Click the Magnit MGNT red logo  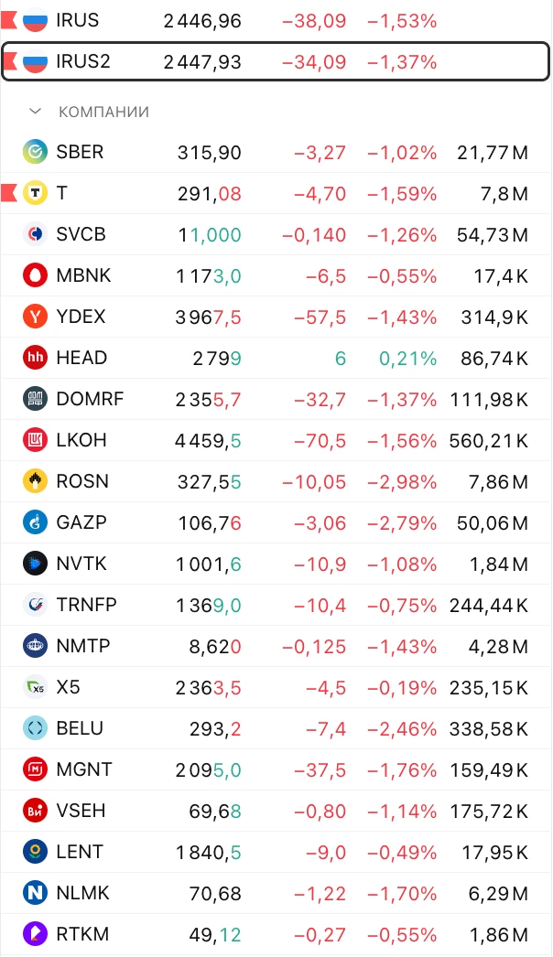[x=35, y=769]

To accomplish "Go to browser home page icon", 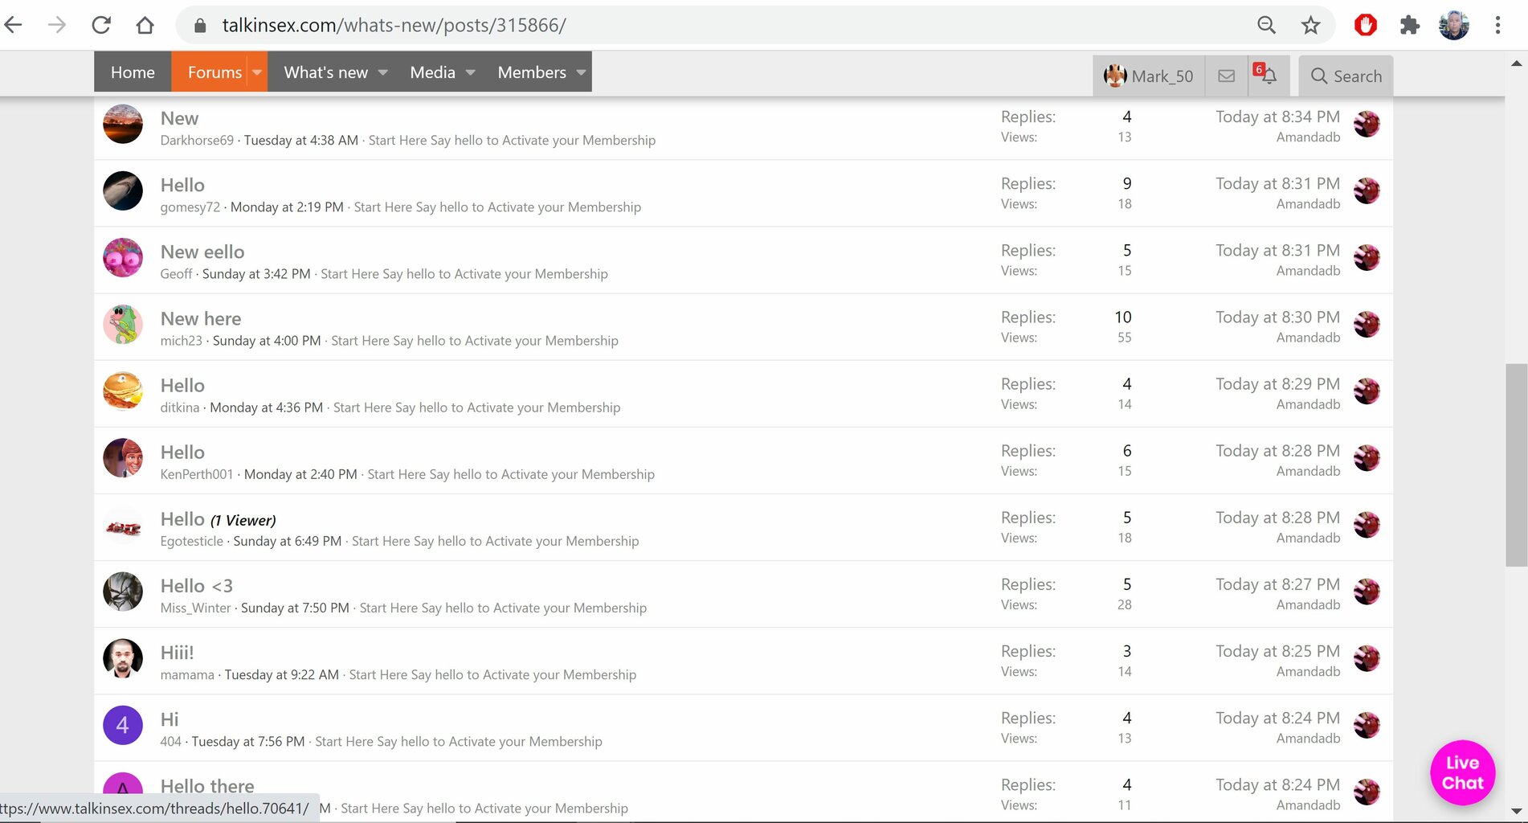I will [x=145, y=25].
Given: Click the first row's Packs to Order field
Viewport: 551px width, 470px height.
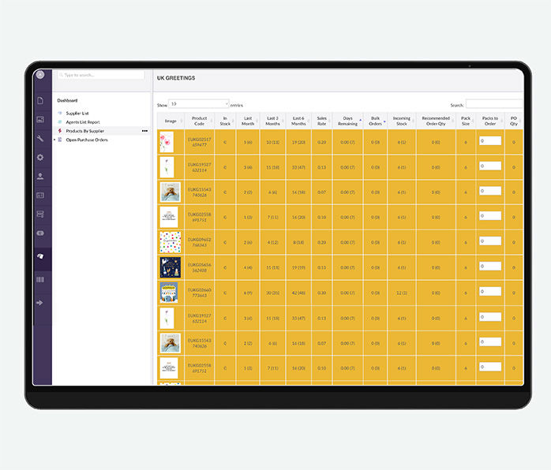Looking at the screenshot, I should point(489,140).

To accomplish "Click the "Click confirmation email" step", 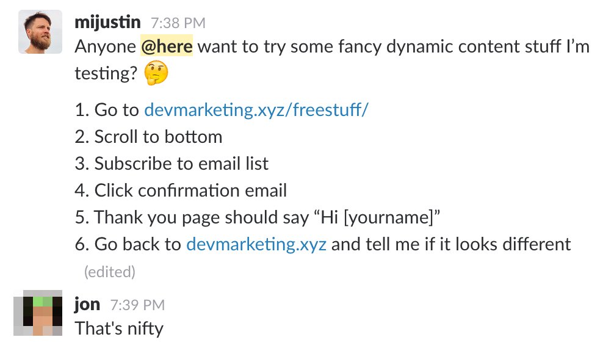I will click(190, 190).
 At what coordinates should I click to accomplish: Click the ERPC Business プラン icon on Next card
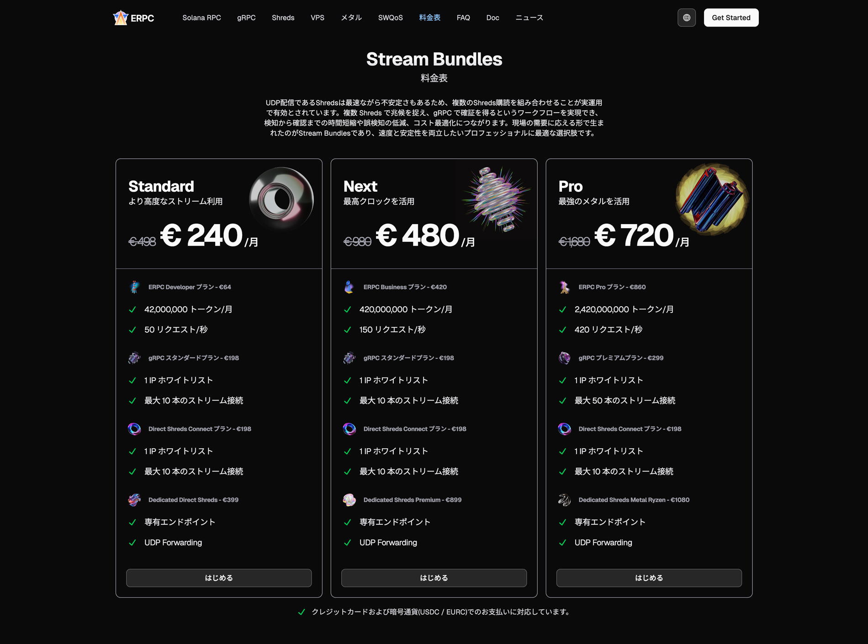point(349,287)

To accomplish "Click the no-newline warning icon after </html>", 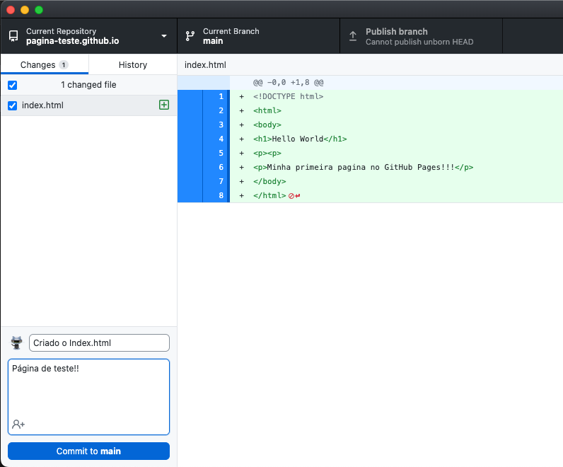I will tap(294, 195).
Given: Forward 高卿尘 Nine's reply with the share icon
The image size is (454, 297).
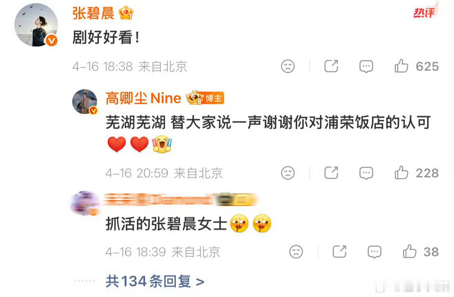Looking at the screenshot, I should 332,172.
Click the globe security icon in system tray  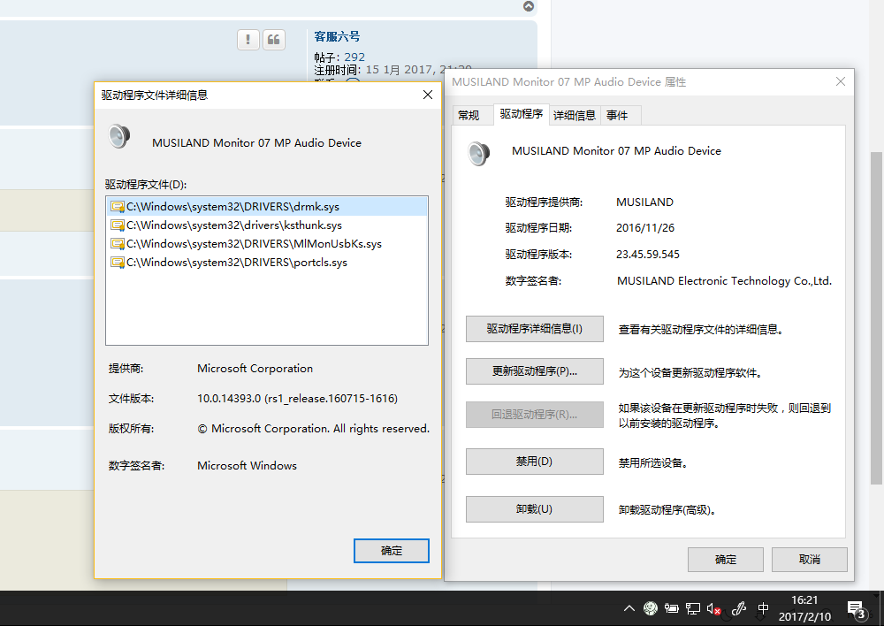pyautogui.click(x=650, y=608)
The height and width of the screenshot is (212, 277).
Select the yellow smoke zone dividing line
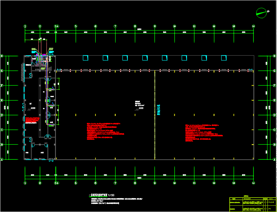tap(155, 115)
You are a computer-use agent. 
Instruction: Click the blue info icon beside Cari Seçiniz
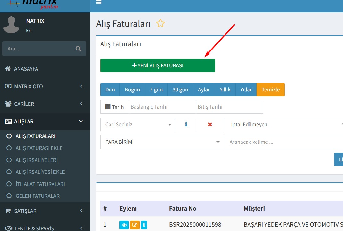[x=186, y=124]
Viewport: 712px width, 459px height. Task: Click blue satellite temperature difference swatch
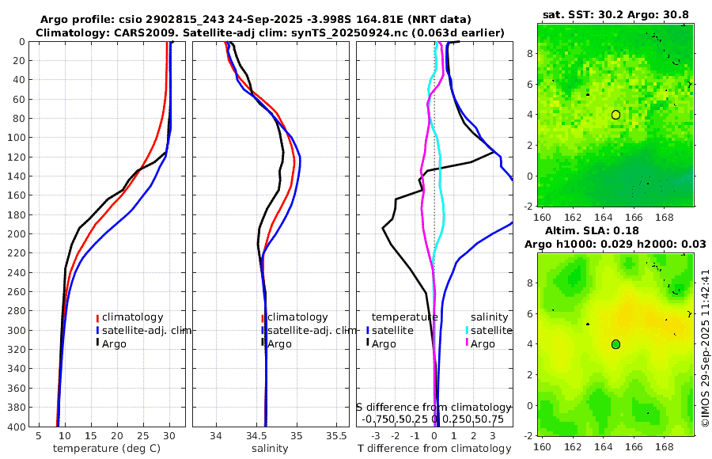tap(368, 330)
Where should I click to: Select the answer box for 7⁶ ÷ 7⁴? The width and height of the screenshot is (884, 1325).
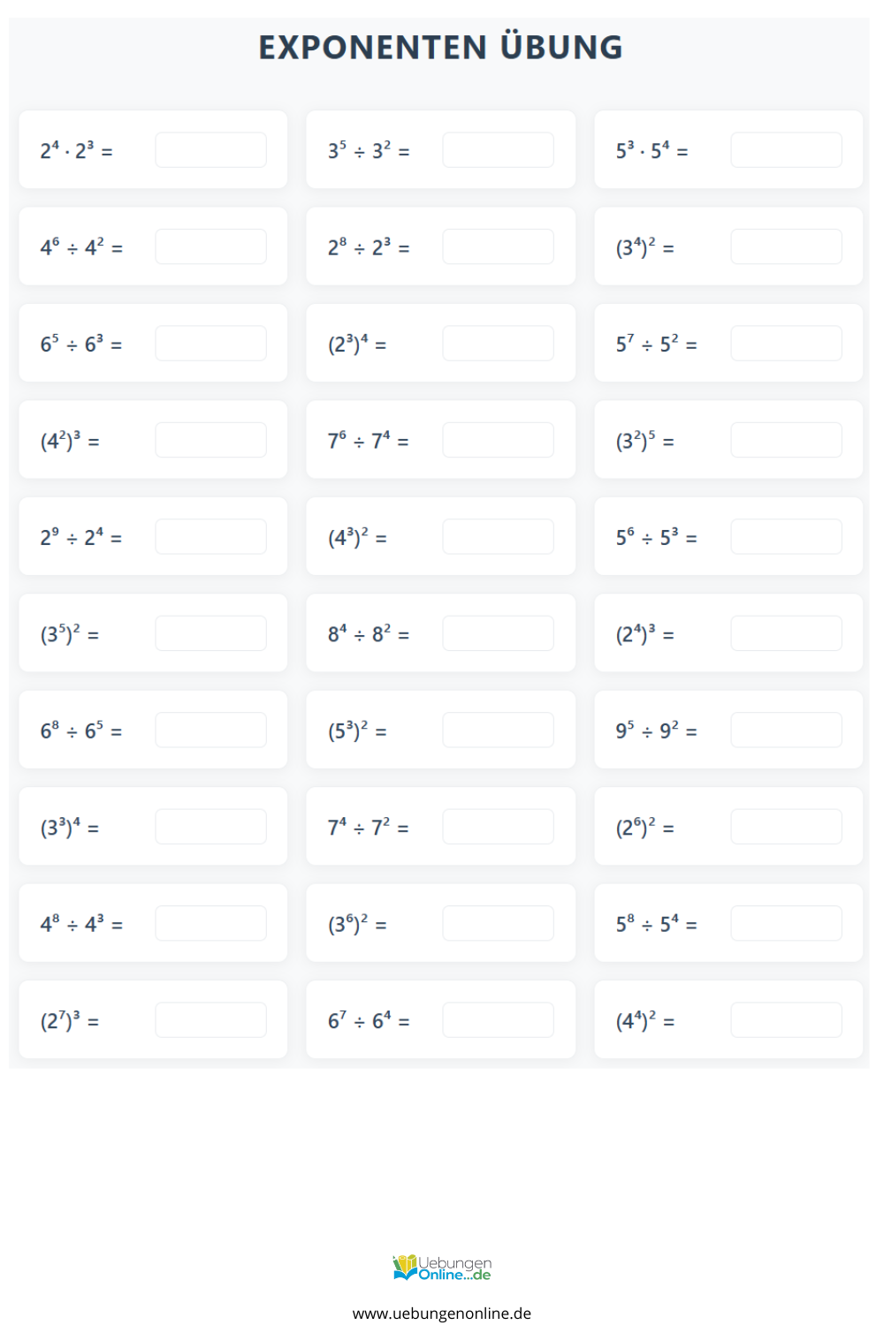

* * * * * * *

- Required work: Repeat each line word for word, from the one with "The height and" down to the last line of the data, and keep the pictures out of it.

- Written answer:
The height and width of the screenshot is (212, 277).
Select the yellow smoke zone dividing line
tap(155, 115)
You are a computer-use agent. 
Instruction: Click the blue info icon beside Cari Seçiniz
[x=186, y=124]
Viewport: 712px width, 459px height. Task: Click blue satellite temperature difference swatch
tap(368, 330)
Where should I click to: Select the answer box for 7⁶ ÷ 7⁴? The width and height of the screenshot is (884, 1325).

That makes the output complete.